◆ JOB: Rewrite the part of the entries that opens with the line containing "Click the Earnings data point marker on chart" and closes with the line containing "Action: (912, 455)" as a JSON list of strings, one string per line, leaving out blank lines.

Stored records:

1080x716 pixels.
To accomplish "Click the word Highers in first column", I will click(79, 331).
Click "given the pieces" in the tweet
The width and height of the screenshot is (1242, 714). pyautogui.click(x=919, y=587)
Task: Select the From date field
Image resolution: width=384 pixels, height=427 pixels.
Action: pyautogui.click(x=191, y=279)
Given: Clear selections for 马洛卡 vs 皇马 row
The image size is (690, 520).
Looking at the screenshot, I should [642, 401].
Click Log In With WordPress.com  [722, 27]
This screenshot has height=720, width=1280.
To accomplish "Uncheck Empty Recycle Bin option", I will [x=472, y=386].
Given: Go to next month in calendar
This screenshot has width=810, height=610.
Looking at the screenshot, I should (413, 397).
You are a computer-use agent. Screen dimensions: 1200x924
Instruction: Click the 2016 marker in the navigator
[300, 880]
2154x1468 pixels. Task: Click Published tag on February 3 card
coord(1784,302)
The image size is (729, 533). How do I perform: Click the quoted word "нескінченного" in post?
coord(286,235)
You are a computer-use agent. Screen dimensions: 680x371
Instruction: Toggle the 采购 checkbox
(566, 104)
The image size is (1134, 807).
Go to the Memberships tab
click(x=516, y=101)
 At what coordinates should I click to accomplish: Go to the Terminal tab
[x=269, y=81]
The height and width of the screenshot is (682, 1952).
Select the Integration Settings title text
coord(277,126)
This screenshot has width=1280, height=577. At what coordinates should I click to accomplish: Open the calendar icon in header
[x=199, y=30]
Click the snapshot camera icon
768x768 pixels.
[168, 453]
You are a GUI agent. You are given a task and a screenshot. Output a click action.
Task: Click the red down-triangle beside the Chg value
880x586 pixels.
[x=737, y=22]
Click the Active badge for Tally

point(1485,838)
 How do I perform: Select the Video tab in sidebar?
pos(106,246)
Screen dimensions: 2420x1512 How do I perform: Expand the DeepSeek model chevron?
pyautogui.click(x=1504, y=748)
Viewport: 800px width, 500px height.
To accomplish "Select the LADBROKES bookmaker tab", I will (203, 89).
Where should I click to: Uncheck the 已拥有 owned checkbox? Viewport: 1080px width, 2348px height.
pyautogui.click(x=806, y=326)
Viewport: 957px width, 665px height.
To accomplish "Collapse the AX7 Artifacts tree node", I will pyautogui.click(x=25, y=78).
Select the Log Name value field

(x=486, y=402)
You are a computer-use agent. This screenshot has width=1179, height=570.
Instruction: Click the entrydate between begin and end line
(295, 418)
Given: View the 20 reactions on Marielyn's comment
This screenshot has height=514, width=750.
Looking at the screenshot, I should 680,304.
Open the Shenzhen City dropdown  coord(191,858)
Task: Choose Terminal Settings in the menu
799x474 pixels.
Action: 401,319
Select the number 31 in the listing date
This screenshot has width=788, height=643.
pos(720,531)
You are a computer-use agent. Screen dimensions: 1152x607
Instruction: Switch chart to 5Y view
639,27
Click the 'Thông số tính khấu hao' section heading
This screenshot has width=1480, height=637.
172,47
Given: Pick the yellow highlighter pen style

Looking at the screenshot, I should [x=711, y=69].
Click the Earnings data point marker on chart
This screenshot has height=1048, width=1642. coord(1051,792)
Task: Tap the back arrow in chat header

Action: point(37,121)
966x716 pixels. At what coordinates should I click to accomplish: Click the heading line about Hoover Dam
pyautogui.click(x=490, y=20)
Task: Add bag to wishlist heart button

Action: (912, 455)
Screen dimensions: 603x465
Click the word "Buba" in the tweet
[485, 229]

◆ THE RESPONSE:
[
  "Click the Earnings data point marker on chart",
  "This screenshot has height=1048, width=1642. coord(1051,792)",
  "Task: Tap the back arrow in chat header",
  "Action: point(37,121)",
  "966x716 pixels. At what coordinates should I click to accomplish: Click the heading line about Hoover Dam",
  "pyautogui.click(x=490, y=20)",
  "Task: Add bag to wishlist heart button",
  "Action: (912, 455)"
]